-------- Dataset excerpts --------
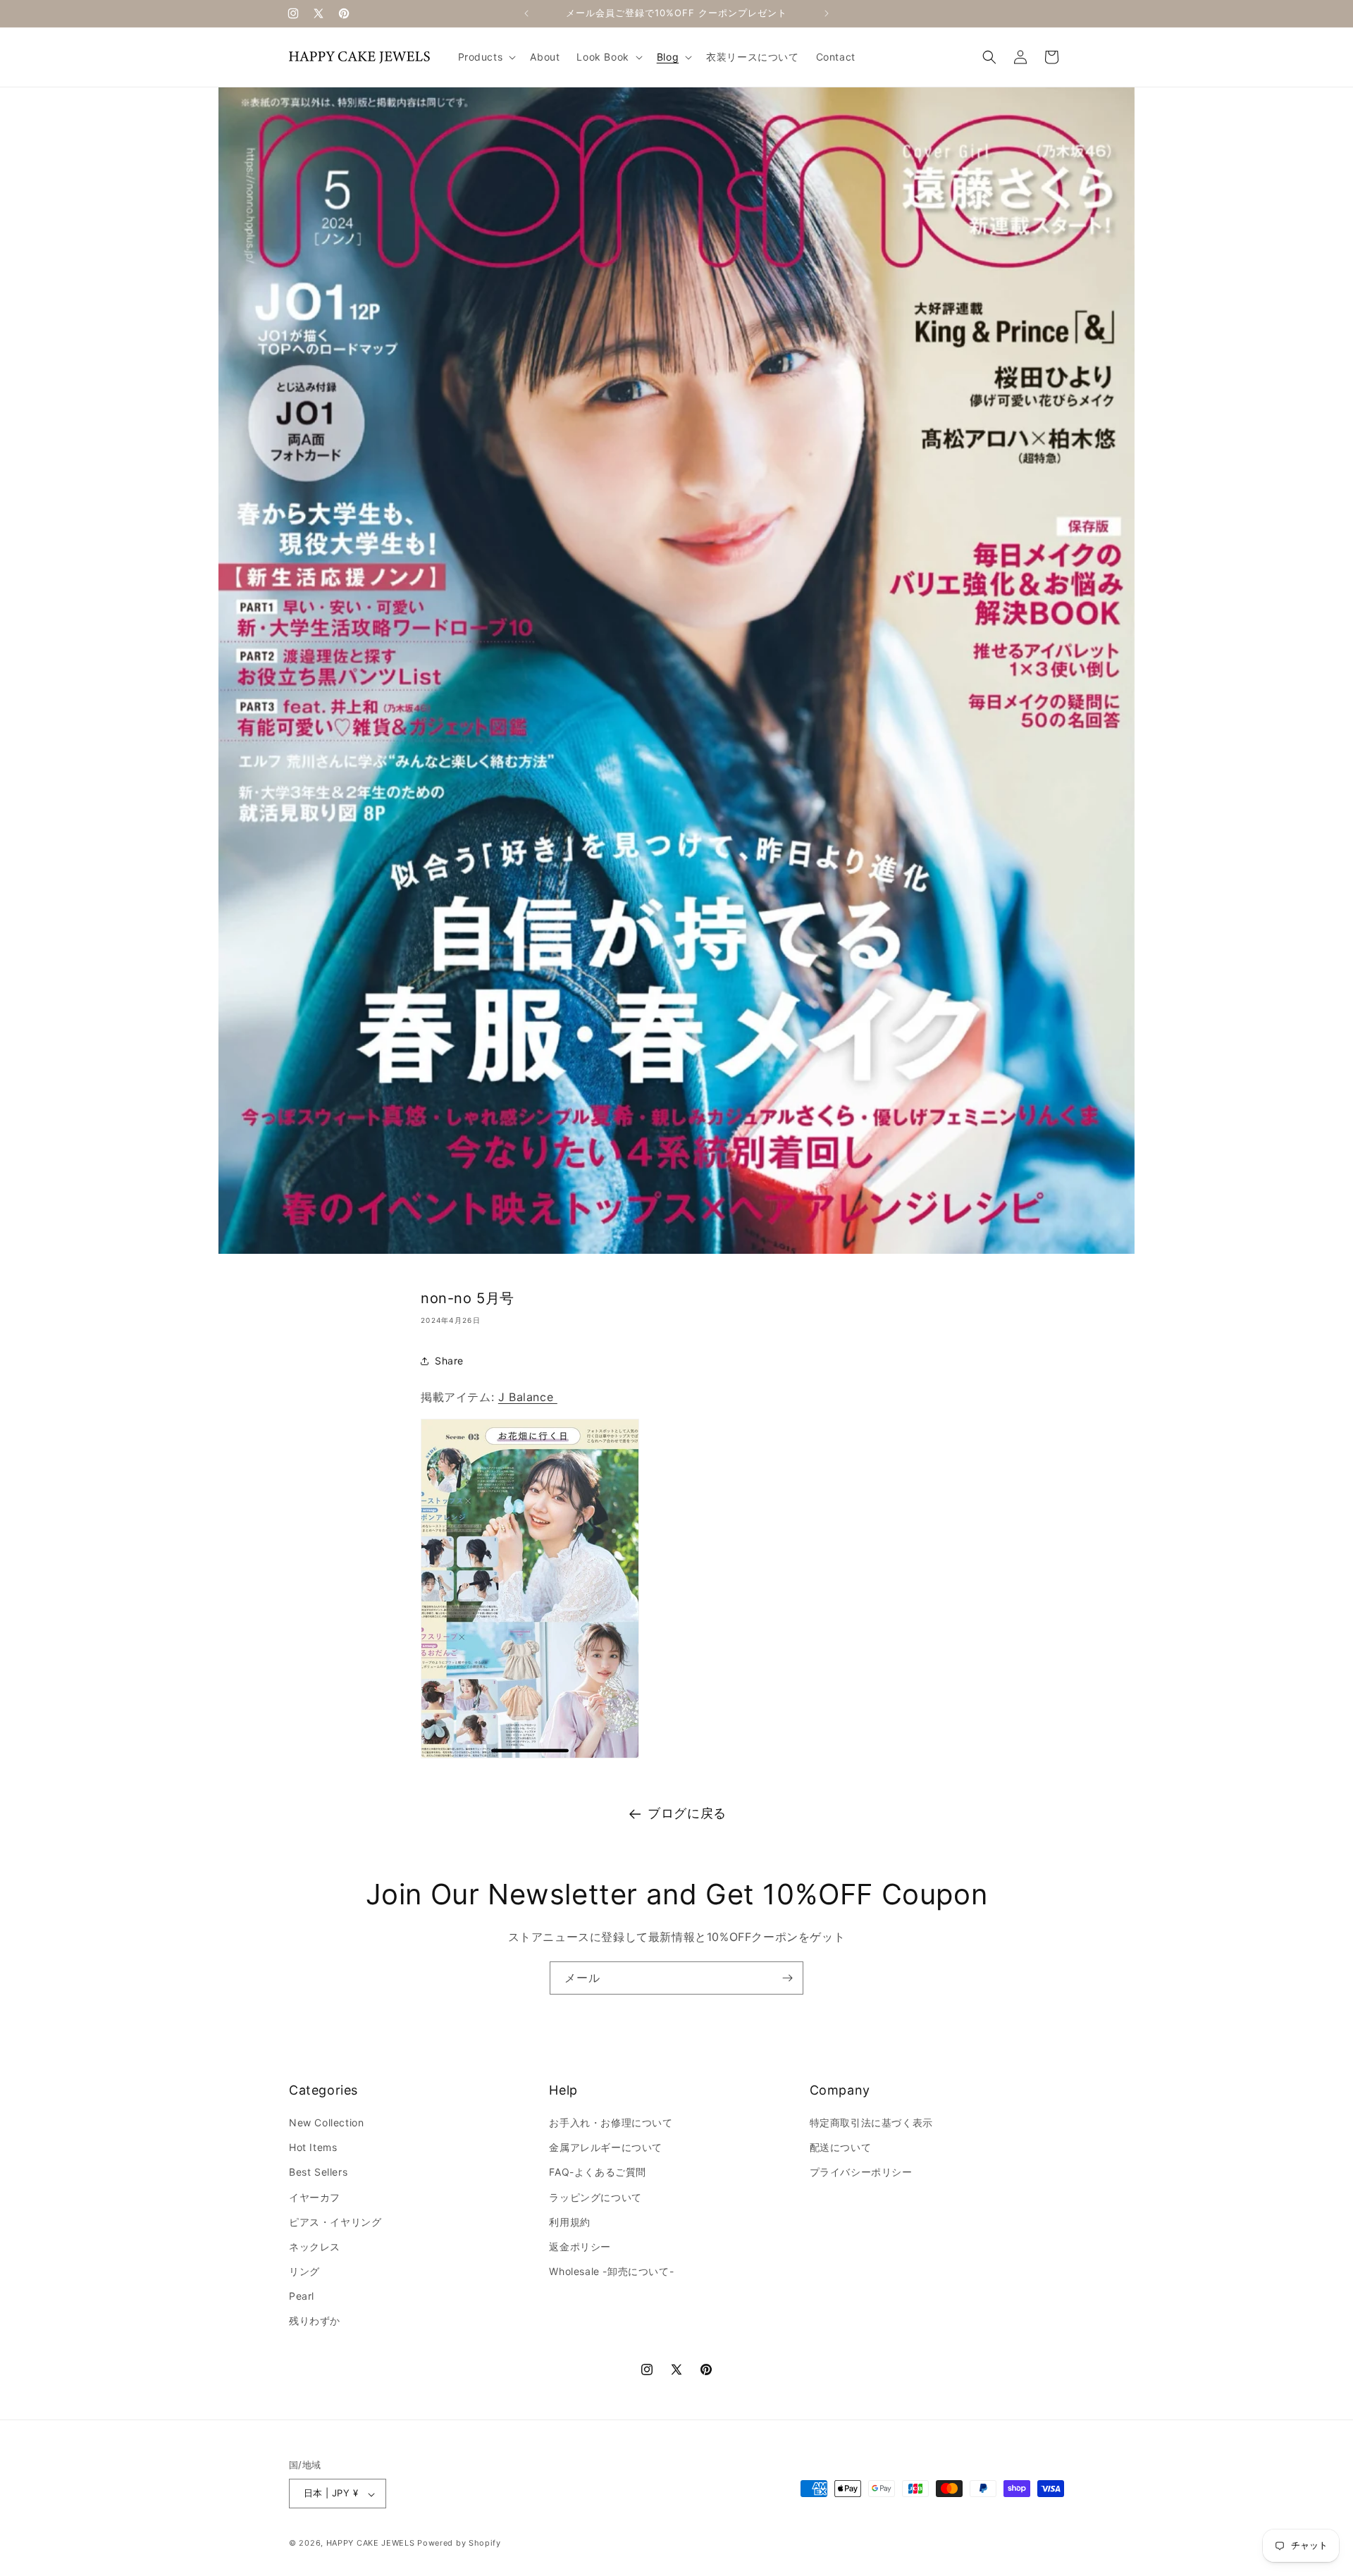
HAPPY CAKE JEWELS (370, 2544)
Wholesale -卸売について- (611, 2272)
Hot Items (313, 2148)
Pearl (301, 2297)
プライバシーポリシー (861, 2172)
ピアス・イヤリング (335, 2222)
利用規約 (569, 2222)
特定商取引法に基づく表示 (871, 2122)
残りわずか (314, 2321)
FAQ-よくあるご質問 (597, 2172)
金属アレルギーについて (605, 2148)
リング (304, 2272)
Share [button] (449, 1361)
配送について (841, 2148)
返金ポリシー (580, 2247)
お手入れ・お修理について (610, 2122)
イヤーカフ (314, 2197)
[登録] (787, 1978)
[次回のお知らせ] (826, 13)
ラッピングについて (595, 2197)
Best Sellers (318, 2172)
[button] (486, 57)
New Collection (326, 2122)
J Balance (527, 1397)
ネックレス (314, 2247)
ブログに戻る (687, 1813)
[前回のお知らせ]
--------
After locating the line with "イヤーカフ (314, 2197)" in the records above, please set down that line and all later ones exactly, and no other line.

イヤーカフ (314, 2197)
[登録] (787, 1978)
[次回のお知らせ] (826, 13)
ラッピングについて (595, 2197)
Best Sellers (318, 2172)
[button] (486, 57)
New Collection (326, 2122)
J Balance (527, 1397)
ネックレス (314, 2247)
ブログに戻る (687, 1813)
[前回のお知らせ]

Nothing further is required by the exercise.